◆ **EXERCISE GOAL**: Please edit the passage on quitting and decision biases: write out everything from "Loss Aversion: The" down to "a new start.", replacing "status quo" with "existing routine".

◆ **DOCUMENT SECTION**:
= = = =

Loss Aversion: The Fear of Starting Anew
On the podcast, Duke also explains how loss aversion, on the other hand, makes people reluctant to quit and start something new due to fear of potential failures or losses in the new venture, despite being unhappy in their current situation. This fear is greater than the concern of losing in the current endeavor, which Duke calls “asymmetric.”
Duke explains that perceive maintaining the status quo as not starting something new each day, although technically it is. Therefore, loss aversion is more applicable when contemplating leaving the familiar for a new start.
These two biases work together when people make a big decision, which makes quitting difficult due to the fear of wasting past investments and the fear of failing in new ventures. This is despite the logic that new endeavors may offer a higher probability of happiness or success than persisting with the current unsatisfactory situation.
Opportunity Cost Neglect: Missing Out on the Gains
“One of the biggest things that I see is opportunity cost neglect,” Duke says on the podcast episode. “We don’t tend to take into account the gains that might be associated with another course of action in comparison to the thing that we’re already doing. So, if you have resources that are pursuing a particular project, those are resources that can’t pursue other projects. And any other project that you might pursue has losses and gains associated with it. We’re almost myopic in the sense that we really can’t even see the other opportunities that are available to us and that causes us to neglect the gains that might be associated with those other opportunities.”
Duke offers an example of how people make employment decisions. She explains how people often find it hard to fire underperforming employees because they worry about not finding a good replacement. They think more about what they might lose instead of what they could gain. If they think about how the team might improve without the underperformer, or how likely it is that a new hire will do better, they can see the desired benefits of making a change.
The Key to Effective Decision-Making – A Framework For Thinking And Learning from Past Decisions.

= = = =

◆ **DATASET EXTRACT**:
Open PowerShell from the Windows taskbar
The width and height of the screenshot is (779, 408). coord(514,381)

= = = =

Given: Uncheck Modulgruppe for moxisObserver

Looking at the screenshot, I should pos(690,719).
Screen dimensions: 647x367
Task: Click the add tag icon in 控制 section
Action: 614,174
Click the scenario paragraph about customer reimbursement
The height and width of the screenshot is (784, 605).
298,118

= = = =

◆ **RESULT FOR THIS TASK**:
Loss Aversion: The Fear of Starting Anew
On the podcast, Duke also explains how loss aversion, on the other hand, makes people reluctant to quit and start something new due to fear of potential failures or losses in the new venture, despite being unhappy in their current situation. This fear is greater than the concern of losing in the current endeavor, which Duke calls “asymmetric.”
Duke explains that perceive maintaining the existing routine as not starting something new each day, although technically it is. Therefore, loss aversion is more applicable when contemplating leaving the familiar for a new start.